Thursday, May 21, 2015

Benziga — New Book Explores Country's Modern Monetary System, Federal Spending

"The National Deb(i)t: How the Post-Gold Standard Modern Monetary System Really Works" offers insights on Treasury bonds, modern monetary theory, printing money, the debt ceiling and national debt. For instance, Delzio writes, since leaving the gold standard, the federal government now taxes its residents and businesses to regulate economic aggregate demand, not to finance spending. With its monopoly of control over dollars, the Federal Reserve Bank routinely swaps dollars for assets, acting as the banking agent for the federal government.
Federal government's spending does not just revolve on federal taxes and borrowing, leading to a spending limit – far from it. In a national economy, mass consumption and mass production must work together, and once that happens, federal deficit spending can begin to move toward balance. Above all, Delzio calls for diversity of thought about monetary policy, writing that it is just as valuable as diversity in investments, especially when it comes to the subject of the national debt.
Author Edward Delzio serves as an investment advisor representative with Primerica Advisors in Westchester County, New York. He spent nearly 30 years as a Treasury bond broker at RMJ, Cantor Fitzgerald, and eSpeed….
New Book Explores Country's Modern Monetary System, Federal Spending

THERE IS AN innocent false impression of our present day economic ecology that widely exists today. This collective misunderstanding mostly arises from a failure to distinguish the completely separate monetary functions of the United States federal government, from the monetary functions of everyone else. Since the gold standard era ended, the federal government operates under a new paradigm, different from what we were taught long ago, and different from what we are still told today. Certain idiosyncratic relics from that bygone-gold-standard era, like the formality of needing to raise a debt ceiling to increase federal government deficit spending, or the tradition of selling Treasury bonds to finance that spending, still clumsily coexist with today's post-gold-standard reality. As a result, the important needs of the rest of us, to balance our individual budgets, are routinely confused and often commingled with the more important needs of the federal government, to balance their entire economy.

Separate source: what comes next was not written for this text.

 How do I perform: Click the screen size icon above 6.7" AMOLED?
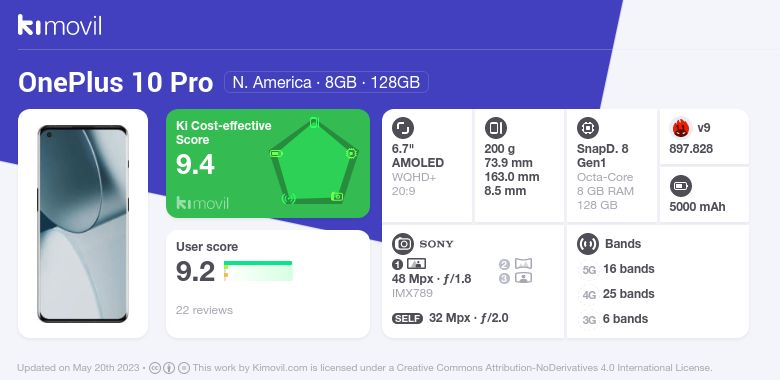pos(402,128)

In the gold-standard era, the US federal government, then a user of dollars backed by gold, needed to finance deficit spending by raising revenue via taxation, or by selling debt in the form of bonds, which are today called US Treasury bonds. When it left the gold standard, however, the federal government completely changed, from being a user of dollars (backed by gold), to becoming the issuer of dollars (that are not backed by gold). Today, in the post-gold-standard era, the function of financing federal government deficit spending has also completely changed, and Treasury bonds now play a new multifunctional role in our modern monetary system.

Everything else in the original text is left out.